Gallimore and Tharp recorded and coded 2,326 discrete acts of teaching. Of them, a mere 6.9 per cent were compliments, only 6.6 per cent were expressions of displeasure. But 75 per cent were pure information: what to do, how to do it, when to intensify an activity. One of Wooden’s most frequent forms of teaching was a three-part instruction where he modeled the right way to do something, showed the incorrect way, and then remodelled the right way. (page 168 & 169)

Gradually a picture came into focus: what made Wooden a great coach wasn’t praise, wasn’t denunciation, and certainly wasn’t pep talks. His skill resided in the Gatling-gun rattle of targeted information he fired at his players. This, not that. Here, not there. His words and gestures served as short, sharp impulses that showed his players the correct way to do something. He was seeing and fixing errors. He was a virtuoso of deep practise. (page 170)

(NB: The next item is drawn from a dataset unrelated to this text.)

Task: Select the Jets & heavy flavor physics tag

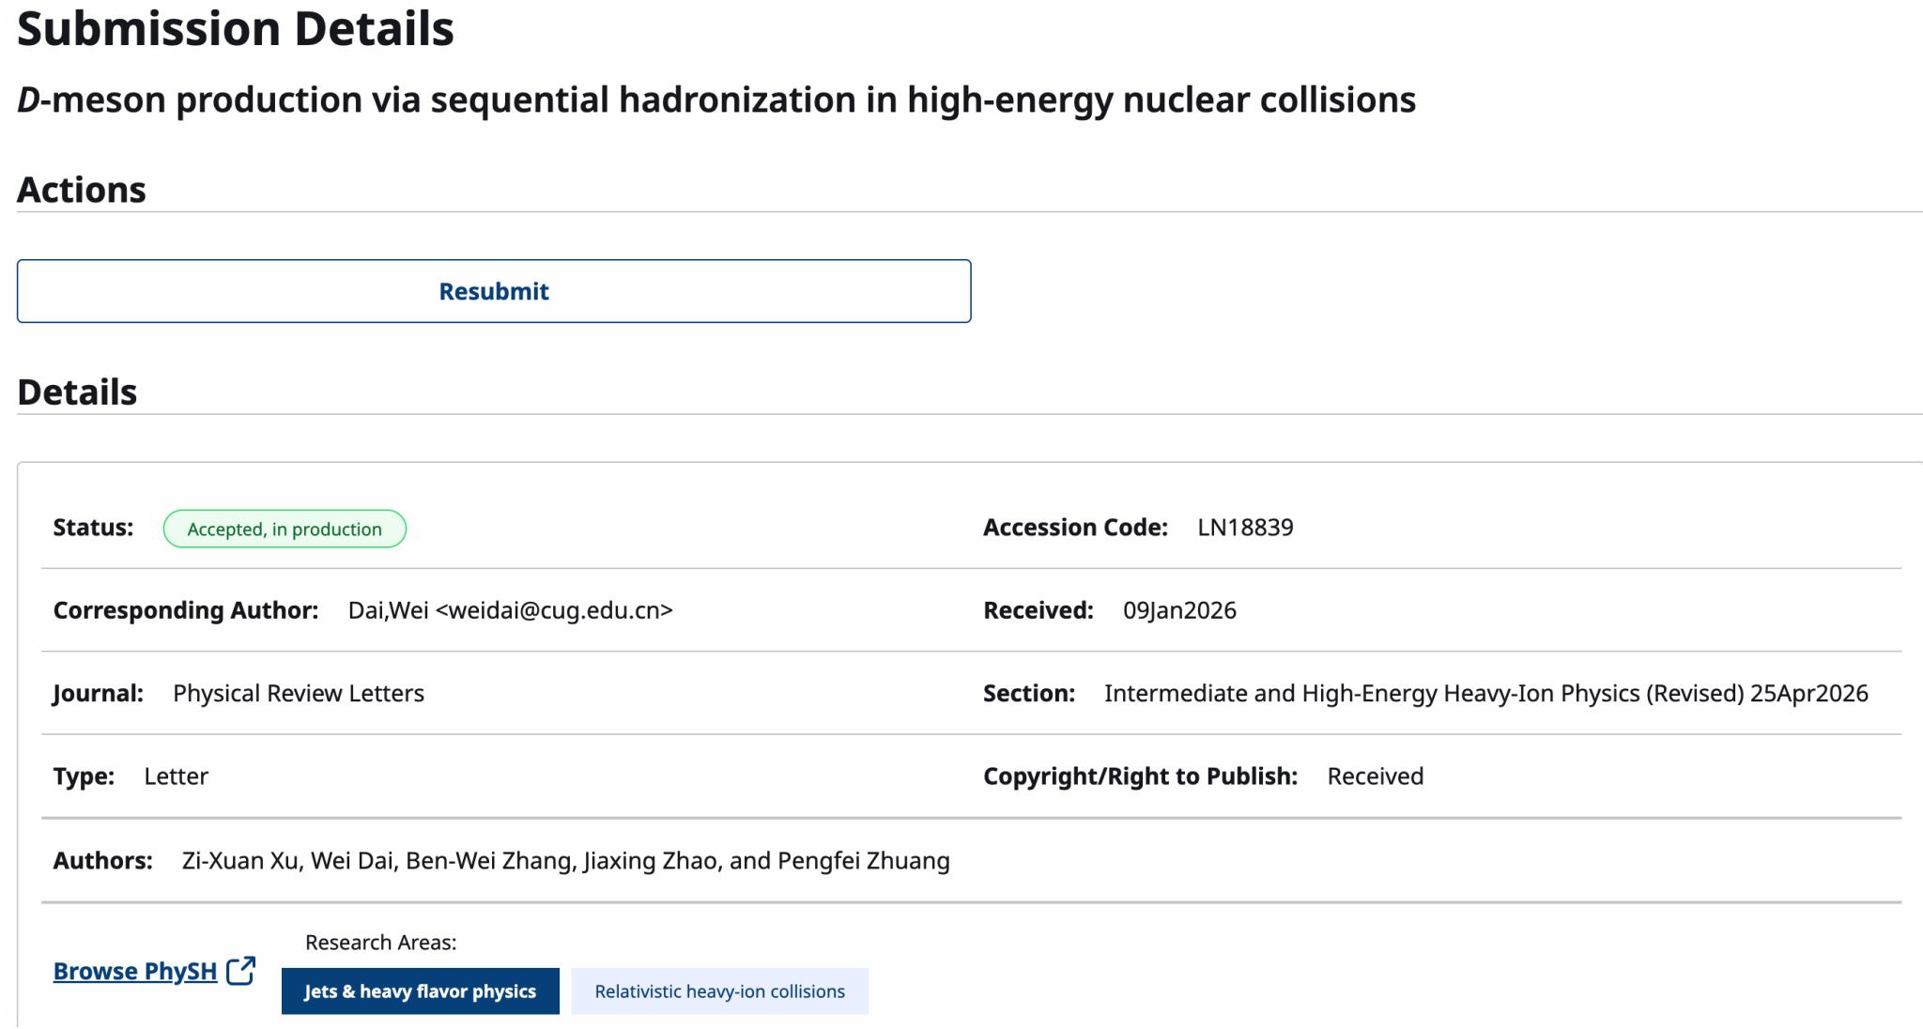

He taught in chunks, using what he called the “whole-part method” – he would teach players an entire move, then break it down to work on its elemental actions. He formulated laws of learning: explanation, demonstration, imitation, correction and repetition. “Don’t look for the big, quick improvement. Seek the small improvement one day at a time. That’s the only way it happens – and when it happens it lasts”, he wrote in The Wisdom of Wooden. “The importance of repetition until automaticity cannot be overstated. Repetition is the key to learning” (page 170)

Wooden was purposefully and relentlessly building ‘muscle memory’ in his players during practise so they could rely on this muscle memory at crunch moments during big games.

Repetition is the key to learning.

Two week ago I facilitated a program of company-wide training for a client in New Zealand. For many of the participants this was the third or fourth time I had covered this material, yet each time, new learnings emerged and the importance of mastering core material became even more apparent to the participants.

Repetition is the key to learning.

The recruiters who perform at the highest level for the longest time never say (or think) “I know this” or “I’ve heard this before” when they hear something they have heard before.

These elite recruiters always listen so that (a) they can carefully validate that everything they know works effectively, is actually reflected in what they do each day or each week, and (b) they listen for some small nuance or tweak that may make the difference in, perhaps only one area of their performance, but that one small thing improves their performance. The top performer knows that small improvements executed consistently make a substantial difference to performance over a long period of time. This is the 1 Per Cent Rule at play.

The 1 Per Cent Rule states that over time the majority of the rewards in a given field will accumulate to the people, teams, and organisations that maintain a 1 percent advantage over the alternatives. You don’t need to be twice as good to get twice the results. You just need to be slightly better.

Do you think that Roger Federer says to his coach, or wife (or even to himself); “I’ll skip practising my first serve, I’ve hit enough of those in my life and I am the male record holder for Grand Slam singles titles, after all”?

‘Repetition is the key to learning’ is not exactly revolutionary as a concept but we have John Wooden to thank for showing us exactly how this repetition is executed when high performance is the desired outcome.

His words and gestures served as short, sharp impulses that showed his players the correct way to do something. He was seeing and fixing errors … He was a virtuoso of deep practise.”